Much of the deadliness of the epidemic in Sub-Saharan Africa is caused by a deadly synergy between HIV and tuberculosis, termed a "co-epidemic". The two diseases have been "inextricably bound together" since the beginning of the HIV epidemic. "Tuberculosis and HIV co-infections are associated with special diagnostic and therapeutic challenges and constitute an immense burden on healthcare systems of heavily infected countries like Ethiopia." In many countries without adequate resources, the tuberculosis case rate has increased five to ten-fold since the identification of HIV. Without proper treatment, an estimated 90 percent of persons living with HIV die within months after contracting tuberculosis. The initiation of highly active antiretroviral therapy in persons coinfected with tuberculosis can cause an immune reconstitution inflammatory syndrome with a worsening, in some cases severe worsening, of tuberculosis infection and symptoms.

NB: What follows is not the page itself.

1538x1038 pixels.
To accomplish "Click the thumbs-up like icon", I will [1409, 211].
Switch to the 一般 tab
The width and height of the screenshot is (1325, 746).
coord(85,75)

An estimated 874,000 people in Sub-Saharan Africa were living with both HIV and tuberculosis in 2011, with 330,000 in South Africa, 83,000 in Mozambique, 50,000 in Nigeria, 47,000 in Kenya, and 46,000 in Zimbabwe. In terms of cases per 100,000 population, Swaziland's rate of 1,010 was by far the highest in 2011. In the following 20 African countries, the cases-per-100,000 coinfection rate has increased at least 20 percent between 2000 and 2011: Algeria, Angola, Chad, Comoros, Republic of the Congo, Democratic Republic of the Congo, Equatorial Guinea, The Gambia, Lesotho, Liberia, Mauritania, Mauritius, Morocco, Mozambique, Senegal, Sierra Leone, South Africa, Swaziland, Togo, and Tunisia.

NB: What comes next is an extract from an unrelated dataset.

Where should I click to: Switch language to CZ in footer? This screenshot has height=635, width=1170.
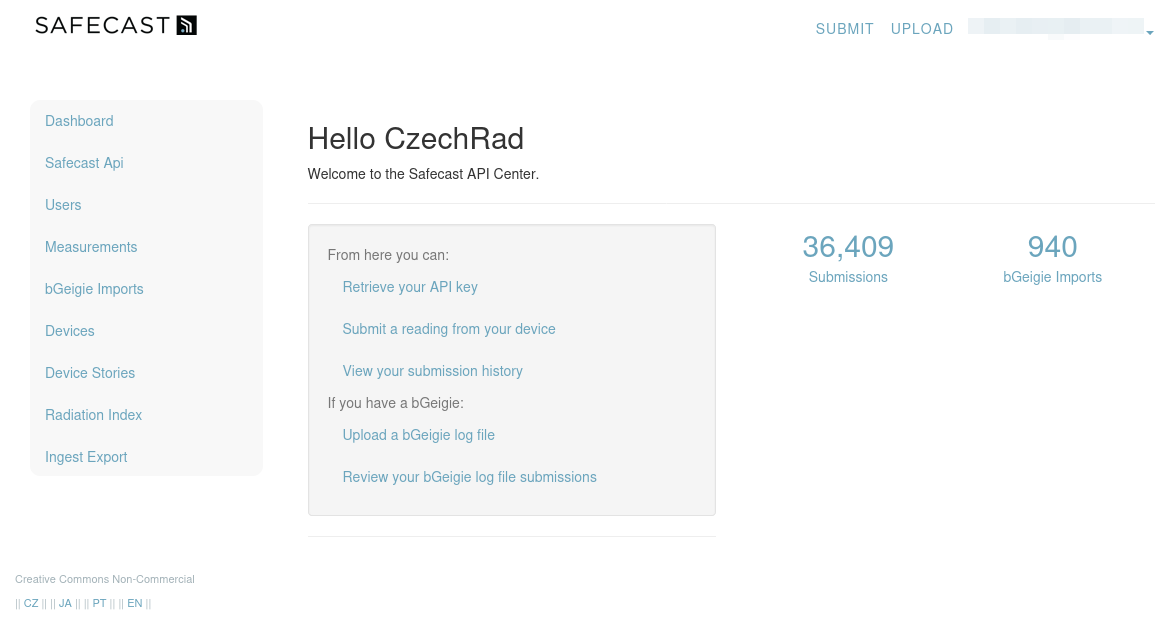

Since 2004, however, tuberculosis-related deaths among people living with HIV have fallen by 28 percent in Sub-Saharan Africa, which is home to nearly 80 percent of the people worldwide who are living with both diseases.

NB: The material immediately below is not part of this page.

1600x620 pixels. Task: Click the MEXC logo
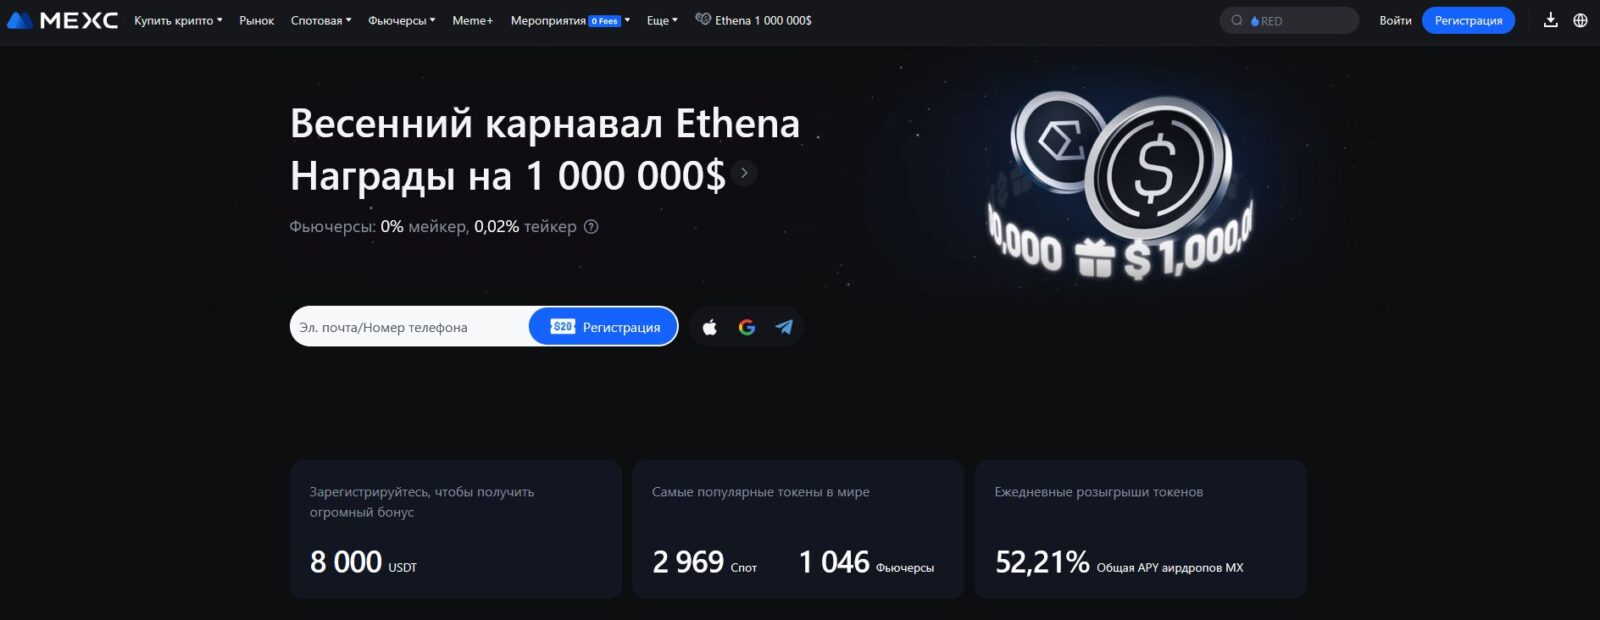pyautogui.click(x=62, y=20)
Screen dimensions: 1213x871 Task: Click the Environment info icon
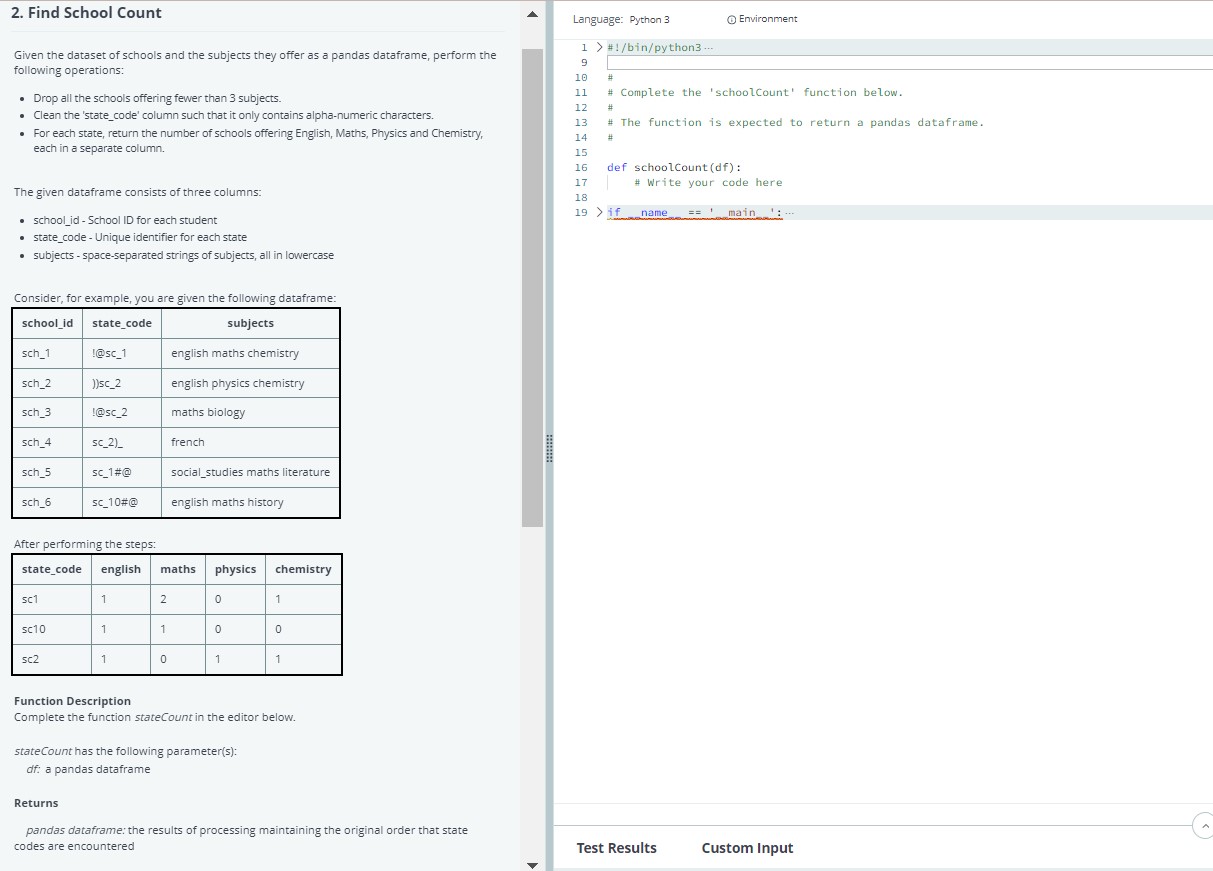point(731,19)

When infection attacks the body, "anti-infective" drugs can suppress the infection. Several broad types of anti-infective drugs exist, depending on the type of organism targeted; they include antibacterial (antibiotic; including antitubercular), antiviral, antifungal and antiparasitic (including antiprotozoal and antihelminthic) agents. Depending on the severity and the type of infection, the antibiotic may be given by mouth or by injection, or may be applied topically. Severe infections of the brain are usually treated with intravenous antibiotics. Sometimes, multiple antibiotics are used in case there is resistance to one antibiotic. Antibiotics only work for bacteria and do not affect viruses. Antibiotics work by slowing down the multiplication of bacteria or killing the bacteria. The most common classes of antibiotics used in medicine include penicillin, cephalosporins, aminoglycosides, macrolides, quinolones and tetracyclines.
Not all infections require treatment, and for many self-limiting infections the treatment may cause more side-effects than benefits. Antimicrobial stewardship is the concept that healthcare providers should treat an infection with an antimicrobial that specifically works well for the target pathogen for the shortest amount of time and to only treat when there is a known or highly suspected pathogen that will respond to the medication.